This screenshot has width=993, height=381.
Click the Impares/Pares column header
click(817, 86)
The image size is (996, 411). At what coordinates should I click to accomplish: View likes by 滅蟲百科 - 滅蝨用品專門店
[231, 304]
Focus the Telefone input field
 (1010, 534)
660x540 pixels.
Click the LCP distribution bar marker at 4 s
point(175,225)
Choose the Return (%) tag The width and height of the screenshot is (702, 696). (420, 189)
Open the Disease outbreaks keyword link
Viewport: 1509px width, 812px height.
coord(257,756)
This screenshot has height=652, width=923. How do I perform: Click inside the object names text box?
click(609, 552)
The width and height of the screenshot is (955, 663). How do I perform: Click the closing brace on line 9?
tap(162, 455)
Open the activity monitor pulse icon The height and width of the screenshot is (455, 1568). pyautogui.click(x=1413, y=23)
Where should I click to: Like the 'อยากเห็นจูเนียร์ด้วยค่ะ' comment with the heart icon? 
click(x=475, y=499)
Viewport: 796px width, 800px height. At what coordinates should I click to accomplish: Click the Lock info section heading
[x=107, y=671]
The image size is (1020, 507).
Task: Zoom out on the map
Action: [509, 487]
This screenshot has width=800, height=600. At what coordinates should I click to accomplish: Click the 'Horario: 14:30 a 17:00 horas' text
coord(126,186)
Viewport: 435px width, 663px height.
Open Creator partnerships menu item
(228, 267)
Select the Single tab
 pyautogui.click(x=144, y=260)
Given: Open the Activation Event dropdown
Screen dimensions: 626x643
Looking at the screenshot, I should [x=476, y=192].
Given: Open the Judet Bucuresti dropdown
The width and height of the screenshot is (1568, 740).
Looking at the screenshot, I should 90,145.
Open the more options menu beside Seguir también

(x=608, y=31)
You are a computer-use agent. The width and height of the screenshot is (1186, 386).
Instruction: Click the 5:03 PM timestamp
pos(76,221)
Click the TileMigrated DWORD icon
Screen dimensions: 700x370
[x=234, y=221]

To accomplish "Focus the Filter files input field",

What you will do:
Nothing but the lines holding the word "Given" should be returned from the listing above.

Output for this exercise:
Given: Open the Activation Event dropdown
Given: Open the Judet Bucuresti dropdown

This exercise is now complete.